Sunday 1:15 PM–2:00 PM in Room #1025 (1st Floor)

Open Data Dashboards & Python Web Scraping

Marie Whittaker

Audience level:
Novice

Description

Distilling a world of data down to a few key indicators can be an effective way of keeping an audience informed, and this concept is at the heart of a good dashboard. This talk will cover a few methods of scraping and reshaping open data for dashboard visualization, to automate the boring stuff so you have more time and energy to focus on the analysis and content.

Abstract

This talk will cover a basic scenario of curating open data into visualizations for an audience. The main goal is to automate data scraping/downloading and reshaping. I use python to automate data gathering, and Tableau and D3 as visualization tools -- but the process can be applied to numerous analytical/visualization suites.

I'll discuss situations where a dashboard makes sense (and when one doesn't). I will make a case also that automation makes for a more seamless data gathering and updating process, but not always for smarter data analysis.

Some python packages I'll cover for web scraping and downloading/reshaping open data include: openpyxl, pandas, xlsxwriter, and BeautifulSoup. I'll also touch on APIs.

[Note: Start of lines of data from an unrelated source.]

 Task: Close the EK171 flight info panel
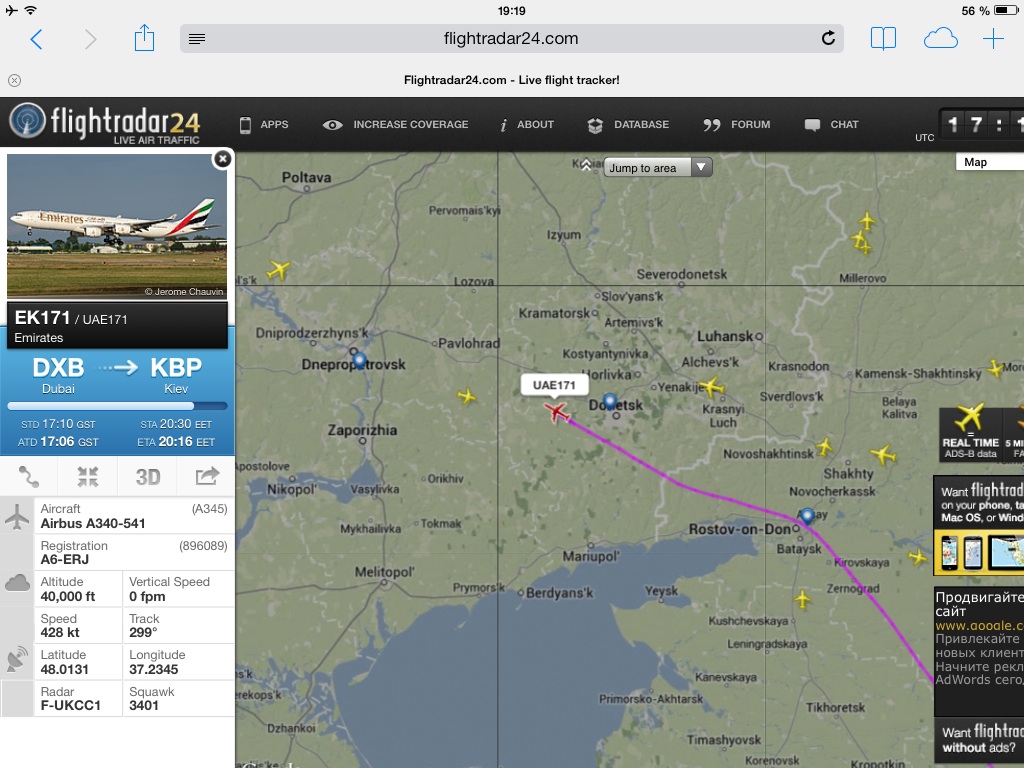223,159
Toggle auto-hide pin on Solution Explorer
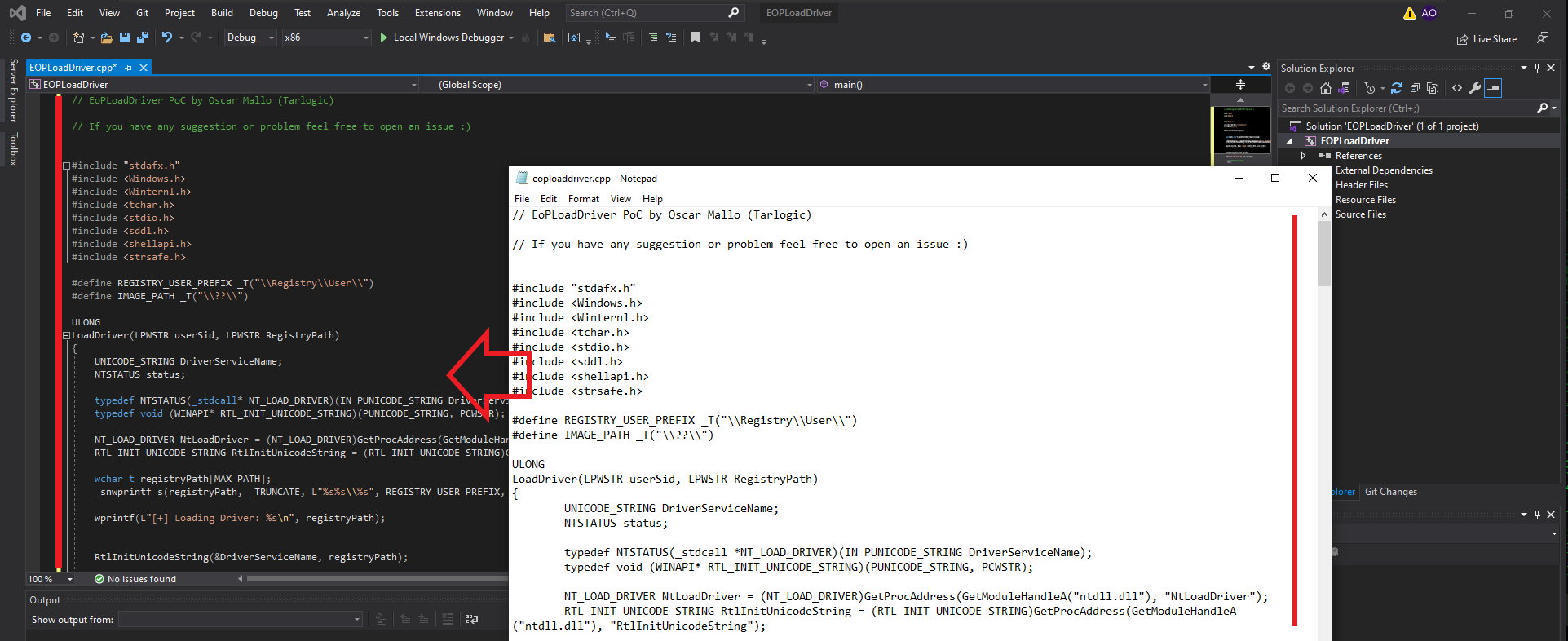 1537,69
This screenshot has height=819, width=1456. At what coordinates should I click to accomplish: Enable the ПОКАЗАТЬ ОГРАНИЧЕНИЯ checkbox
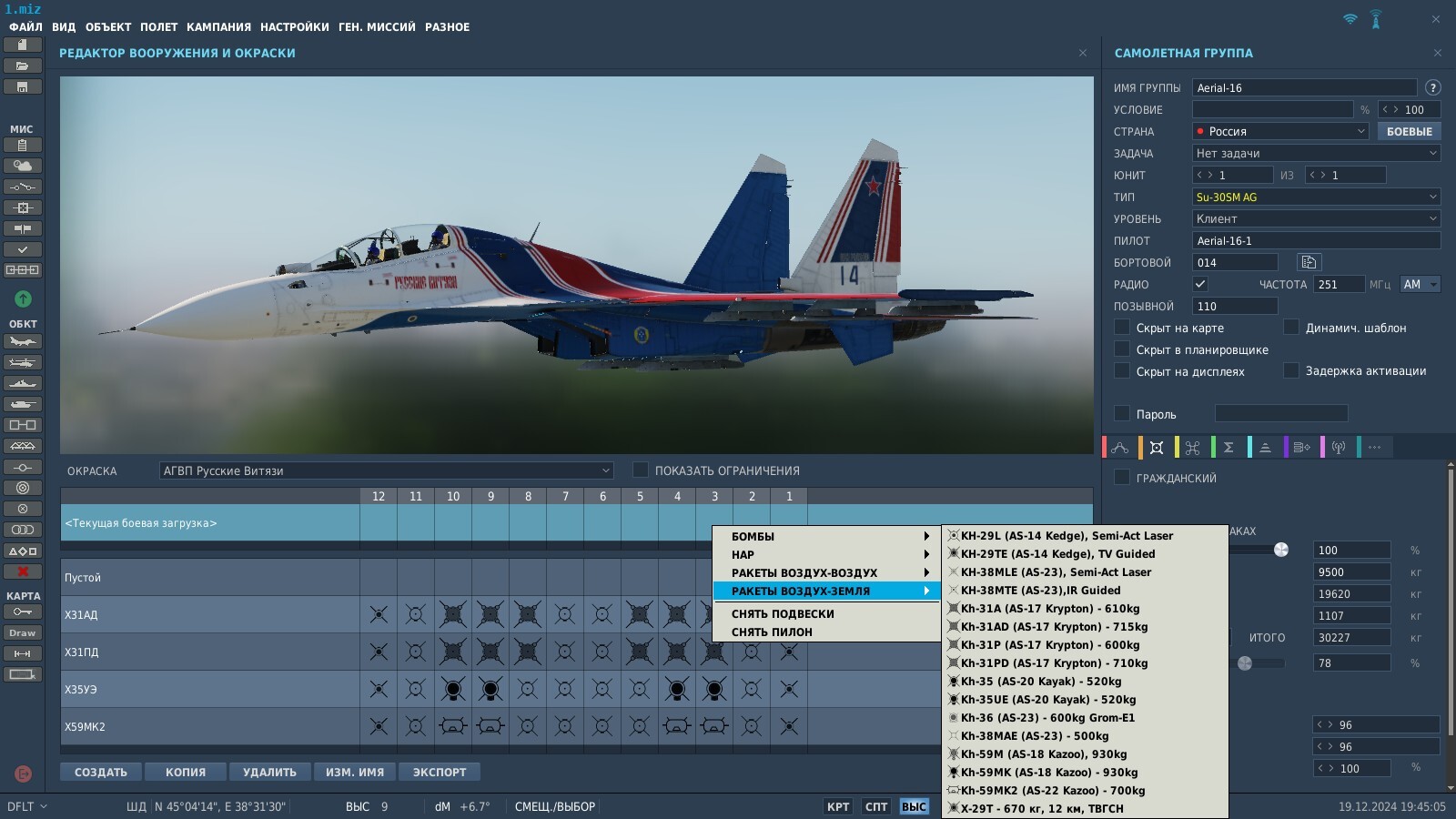641,470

The case study for this talk, and the source of the example data visualizations, will be the Economic Intelligence Dashboard (http://open.dc.gov/economic-intelligence/). This public dashboard is a curated collection of open data from disparate sources which, taken together, form a narrative of the economic health of DC. As my main field of focus is on economic data, throughout the talk I will touch on the best (most authoritative; easiest to scrape) sources of economic data and data on the District and the region.